--- Lista zadań ---
[a] Od którego roku, według wiceministra, odbudowywany jest potencjał sił rezerwowych opisany we fragmencie o ćwiczeniach rezerwy?
[b] Proszę skopiować z fragmentu o ćwiczeniach rezerwy dokładnie tę część, która zaczyna się od słów „- Zdajemy sobie” i kończy na słowach „czytamy w artykule.”.

- Zdajemy sobie sprawę, że szkolenia rezerwy muszą się odbywać i one będą się odbywały, ale nie powołujemy osób w starszym wieku — powiedział w piątek wiceminister obrony narodowej Wojciech Skurkiewicz.
Pod koniec sierpnia portal natemat.pl, powołując się na informacje otrzymane od swoich czytelników, podał, że „wiele osób otrzymuje powołania do wojska” i że „nawet 63-latkowie mogą spodziewać się wezwania. Zespół Prasowy Szefa Sztabu Generalnego Wojska Polskiego poinformował, w odpowiedzi na zadane pytania, że ‘powołania żołnierzy na ćwiczenia wojskowe wynikają ze wznowionych, po okresie wstrzymania w związku z epidemią, szkoleń i ćwiczeń w jednostkach wojskowych organizowanych stosownie do potrzeb Sił Zbrojnych RP’” - czytamy w artykule.
Do publikacji odniósł się wiceszef MON w Polskim Radiu 24. Pytany, czy to prawda, że na ćwiczenia rezerwy są powoływani nawet 60-latkowie, odparł, że „to jest jakiś żart. Proszę pamiętać, że ćwiczenia rezerwy za czasów naszych poprzedników były zredukowane praktycznie do zera. Od roku 2016 zaczęliśmy odbudowywać ten potencjał sił rezerwowych i one są realizowane” - podkreślił.
Pandemia ostudziła zapał
Dodał, że pandemia koronawirusa nieco ostudziła ten zapał. „Ale zdajemy sobie sprawę z tego, że szkolenia rezerwy muszą się odbywać i te szkolenia rezerwy będą się odbywały, ale my nie powołujemy osób w wieku starszym. My powołujemy wszystkich tych, którzy są w naszych zasobach rezerwowych. I te osoby, które mają karty powołania mobilizacyjne, zdają sobie z tego sprawę, że w każdej chwili na ćwiczenia — krótsze czy dłuższe — muszą być powołane” - powiedział Skurkiewicz.

--- Wyświetlone rekordy ---
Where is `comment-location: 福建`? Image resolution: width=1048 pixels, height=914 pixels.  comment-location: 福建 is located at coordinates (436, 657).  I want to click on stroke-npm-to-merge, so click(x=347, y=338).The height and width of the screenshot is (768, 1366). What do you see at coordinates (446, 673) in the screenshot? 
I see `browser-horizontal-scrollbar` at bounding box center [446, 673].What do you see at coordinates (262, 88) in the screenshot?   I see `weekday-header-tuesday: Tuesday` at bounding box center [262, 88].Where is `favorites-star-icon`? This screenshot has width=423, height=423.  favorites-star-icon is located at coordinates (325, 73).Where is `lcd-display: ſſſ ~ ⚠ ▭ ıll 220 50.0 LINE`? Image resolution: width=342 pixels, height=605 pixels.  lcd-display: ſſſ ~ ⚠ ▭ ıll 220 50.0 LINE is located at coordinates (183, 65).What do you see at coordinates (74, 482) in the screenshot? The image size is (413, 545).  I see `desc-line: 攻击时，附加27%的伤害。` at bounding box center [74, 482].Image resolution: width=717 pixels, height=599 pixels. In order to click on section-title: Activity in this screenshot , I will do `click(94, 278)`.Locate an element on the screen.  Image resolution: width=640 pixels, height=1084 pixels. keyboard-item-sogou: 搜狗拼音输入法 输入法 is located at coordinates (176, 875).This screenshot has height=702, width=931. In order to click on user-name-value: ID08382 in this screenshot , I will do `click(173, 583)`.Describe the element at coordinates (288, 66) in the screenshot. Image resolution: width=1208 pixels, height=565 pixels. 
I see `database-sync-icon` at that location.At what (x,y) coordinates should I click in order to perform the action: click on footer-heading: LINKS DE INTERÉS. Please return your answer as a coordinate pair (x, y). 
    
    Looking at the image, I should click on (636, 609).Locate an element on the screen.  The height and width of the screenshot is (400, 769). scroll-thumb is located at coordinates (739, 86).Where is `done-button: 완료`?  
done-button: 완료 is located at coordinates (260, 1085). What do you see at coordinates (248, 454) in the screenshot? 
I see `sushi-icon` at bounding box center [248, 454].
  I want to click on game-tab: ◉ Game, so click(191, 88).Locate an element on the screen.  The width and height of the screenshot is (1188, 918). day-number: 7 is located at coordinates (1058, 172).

--- Wyniki zadań ---
[a] Od roku 2016.

[b]
- Zdajemy sobie sprawę, że szkolenia rezerwy muszą się odbywać i one będą się odbywały, ale nie powołujemy osób w starszym wieku — powiedział w piątek wiceminister obrony narodowej Wojciech Skurkiewicz.
Pod koniec sierpnia portal natemat.pl, powołując się na informacje otrzymane od swoich czytelników, podał, że „wiele osób otrzymuje powołania do wojska” i że „nawet 63-latkowie mogą spodziewać się wezwania. Zespół Prasowy Szefa Sztabu Generalnego Wojska Polskiego poinformował, w odpowiedzi na zadane pytania, że ‘powołania żołnierzy na ćwiczenia wojskowe wynikają ze wznowionych, po okresie wstrzymania w związku z epidemią, szkoleń i ćwiczeń w jednostkach wojskowych organizowanych stosownie do potrzeb Sił Zbrojnych RP’” - czytamy w artykule.